Try reinstalling WMP. Download version 11 from here: http://www.microsoft.com/windows/windowsmedia/player/11/default.aspx

or if you have version 10: http://www.microsoft.com/windows/windowsmedia/player/10/default.aspx


----------



## richncali (Apr 3, 2008)

I tried installing the links you provided but with no success. It looks like Win 7 is not compatible with WMP. Any other suggestions? 
Thanks for your help.


----------



## stantley (May 22, 2005)

Your computer specs say "Windows XP Media Center Edition Service Pack 2". But I guess that's wrong.

What version of Windows do you have and which version of WMP?


----------



## richncali (Apr 3, 2008)

Win7 and WMP 11


----------



## stantley (May 22, 2005)

See if this helps: http://support.microsoft.com/kb/926373


----------



## richncali (Apr 3, 2008)

The following instructions from MS calls for clicking onto the Tools menu...I opened up the Media Player and couldn't find this function. I'm assuming they are talking about opening up in the Media Player window, correct? Any idea where to find this?
Thanks for your help, really appreciate it.

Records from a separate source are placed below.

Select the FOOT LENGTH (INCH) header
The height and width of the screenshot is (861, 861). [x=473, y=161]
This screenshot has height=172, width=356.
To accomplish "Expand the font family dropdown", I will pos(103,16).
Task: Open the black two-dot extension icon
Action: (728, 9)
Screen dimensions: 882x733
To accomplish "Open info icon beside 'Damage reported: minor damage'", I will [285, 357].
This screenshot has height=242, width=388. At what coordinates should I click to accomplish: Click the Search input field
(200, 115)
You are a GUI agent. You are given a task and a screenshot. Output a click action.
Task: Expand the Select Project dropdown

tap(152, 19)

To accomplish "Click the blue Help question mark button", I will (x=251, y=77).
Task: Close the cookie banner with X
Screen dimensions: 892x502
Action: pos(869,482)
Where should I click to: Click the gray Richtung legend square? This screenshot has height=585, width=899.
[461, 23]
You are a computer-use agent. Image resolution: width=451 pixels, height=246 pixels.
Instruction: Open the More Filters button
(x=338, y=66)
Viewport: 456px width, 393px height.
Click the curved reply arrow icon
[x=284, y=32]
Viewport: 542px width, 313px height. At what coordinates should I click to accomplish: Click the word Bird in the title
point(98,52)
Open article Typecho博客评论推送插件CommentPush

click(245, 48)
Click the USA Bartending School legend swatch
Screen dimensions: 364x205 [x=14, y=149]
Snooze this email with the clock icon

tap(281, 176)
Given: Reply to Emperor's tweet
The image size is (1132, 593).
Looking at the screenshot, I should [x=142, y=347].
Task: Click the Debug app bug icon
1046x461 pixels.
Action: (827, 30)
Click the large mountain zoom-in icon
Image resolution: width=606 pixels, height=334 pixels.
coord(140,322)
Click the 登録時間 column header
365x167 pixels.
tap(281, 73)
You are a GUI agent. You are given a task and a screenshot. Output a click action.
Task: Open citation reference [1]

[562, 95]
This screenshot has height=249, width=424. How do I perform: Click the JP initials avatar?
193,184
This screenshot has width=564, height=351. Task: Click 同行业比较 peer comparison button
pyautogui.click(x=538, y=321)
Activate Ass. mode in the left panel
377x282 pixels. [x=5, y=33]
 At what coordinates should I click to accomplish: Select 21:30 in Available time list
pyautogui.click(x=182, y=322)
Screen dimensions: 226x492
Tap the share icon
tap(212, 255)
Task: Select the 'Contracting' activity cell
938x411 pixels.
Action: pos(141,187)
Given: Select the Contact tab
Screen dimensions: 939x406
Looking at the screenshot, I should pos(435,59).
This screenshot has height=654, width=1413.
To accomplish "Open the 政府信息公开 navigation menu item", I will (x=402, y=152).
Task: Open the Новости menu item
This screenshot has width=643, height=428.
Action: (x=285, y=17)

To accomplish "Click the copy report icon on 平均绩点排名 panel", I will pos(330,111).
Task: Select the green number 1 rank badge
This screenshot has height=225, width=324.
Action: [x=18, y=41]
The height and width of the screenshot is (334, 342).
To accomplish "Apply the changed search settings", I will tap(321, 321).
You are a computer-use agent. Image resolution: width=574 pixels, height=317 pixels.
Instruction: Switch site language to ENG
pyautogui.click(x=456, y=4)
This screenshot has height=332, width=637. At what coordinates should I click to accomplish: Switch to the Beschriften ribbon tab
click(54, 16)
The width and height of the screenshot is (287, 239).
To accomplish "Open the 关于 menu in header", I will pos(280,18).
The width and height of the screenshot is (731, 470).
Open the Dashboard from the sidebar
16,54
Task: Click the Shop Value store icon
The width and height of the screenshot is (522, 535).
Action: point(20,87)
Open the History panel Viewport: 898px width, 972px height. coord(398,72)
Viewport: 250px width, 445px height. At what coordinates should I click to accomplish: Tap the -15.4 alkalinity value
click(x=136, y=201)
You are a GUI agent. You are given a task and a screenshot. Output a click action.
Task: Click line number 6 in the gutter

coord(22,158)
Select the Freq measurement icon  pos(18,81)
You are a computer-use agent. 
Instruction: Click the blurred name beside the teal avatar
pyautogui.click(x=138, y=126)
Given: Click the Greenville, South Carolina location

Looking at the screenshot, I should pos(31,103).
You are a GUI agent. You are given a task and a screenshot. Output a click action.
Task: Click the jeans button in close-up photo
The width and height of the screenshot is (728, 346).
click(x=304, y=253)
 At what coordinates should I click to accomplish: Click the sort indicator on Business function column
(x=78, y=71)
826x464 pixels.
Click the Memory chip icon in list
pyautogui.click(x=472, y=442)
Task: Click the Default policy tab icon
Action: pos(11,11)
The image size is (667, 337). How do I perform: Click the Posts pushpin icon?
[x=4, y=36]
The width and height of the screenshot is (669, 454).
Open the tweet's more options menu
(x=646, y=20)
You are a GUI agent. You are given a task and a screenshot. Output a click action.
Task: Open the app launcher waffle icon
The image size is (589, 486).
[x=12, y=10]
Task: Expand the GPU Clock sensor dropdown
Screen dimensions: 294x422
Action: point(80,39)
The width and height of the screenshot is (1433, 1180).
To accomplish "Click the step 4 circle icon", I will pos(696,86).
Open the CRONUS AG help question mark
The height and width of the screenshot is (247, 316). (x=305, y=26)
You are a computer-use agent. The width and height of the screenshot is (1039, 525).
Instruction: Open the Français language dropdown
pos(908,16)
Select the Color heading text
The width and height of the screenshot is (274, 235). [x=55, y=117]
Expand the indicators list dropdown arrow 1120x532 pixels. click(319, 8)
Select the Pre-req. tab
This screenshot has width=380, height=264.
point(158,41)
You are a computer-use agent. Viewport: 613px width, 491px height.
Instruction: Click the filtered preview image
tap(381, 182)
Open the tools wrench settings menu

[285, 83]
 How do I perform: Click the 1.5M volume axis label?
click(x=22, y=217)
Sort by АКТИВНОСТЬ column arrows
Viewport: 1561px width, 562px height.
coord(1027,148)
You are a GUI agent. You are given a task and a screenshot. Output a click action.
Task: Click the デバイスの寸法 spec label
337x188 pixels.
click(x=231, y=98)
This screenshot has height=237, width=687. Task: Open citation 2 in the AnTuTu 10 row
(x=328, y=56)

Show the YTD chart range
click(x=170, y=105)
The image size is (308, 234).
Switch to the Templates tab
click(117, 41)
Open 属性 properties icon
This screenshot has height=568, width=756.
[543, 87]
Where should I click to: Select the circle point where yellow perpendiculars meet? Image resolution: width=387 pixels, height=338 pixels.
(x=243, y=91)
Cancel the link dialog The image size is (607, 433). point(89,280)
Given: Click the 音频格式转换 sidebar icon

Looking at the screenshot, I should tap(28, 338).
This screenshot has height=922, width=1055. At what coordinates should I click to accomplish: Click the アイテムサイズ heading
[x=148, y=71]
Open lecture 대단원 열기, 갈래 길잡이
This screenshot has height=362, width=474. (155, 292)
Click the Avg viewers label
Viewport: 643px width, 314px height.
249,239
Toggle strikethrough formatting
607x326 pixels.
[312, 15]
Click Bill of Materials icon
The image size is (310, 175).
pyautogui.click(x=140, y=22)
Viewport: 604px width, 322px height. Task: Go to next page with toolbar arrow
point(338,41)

1. On the Tools menu, click Options.
2. Click the Player tab, click to select the Download codecs automatically check box, and then click OK.
3. Try to play the file. If you are prompted to install the codec, click Install.


----------



## stantley (May 22, 2005)

Right-click on an open area on the top toolbar and the options "File, View, Play, Tools, Help" will show up. 

If you want to see them there all the time check "Show Classic Menus".


----------



## richncali (Apr 3, 2008)

Thanks for your support...finally got it!


----------



## stantley (May 22, 2005)

You're welcome.  You can go to thread tools and mark solved.

You should update your TSG computer specs to avoid confusion.


----------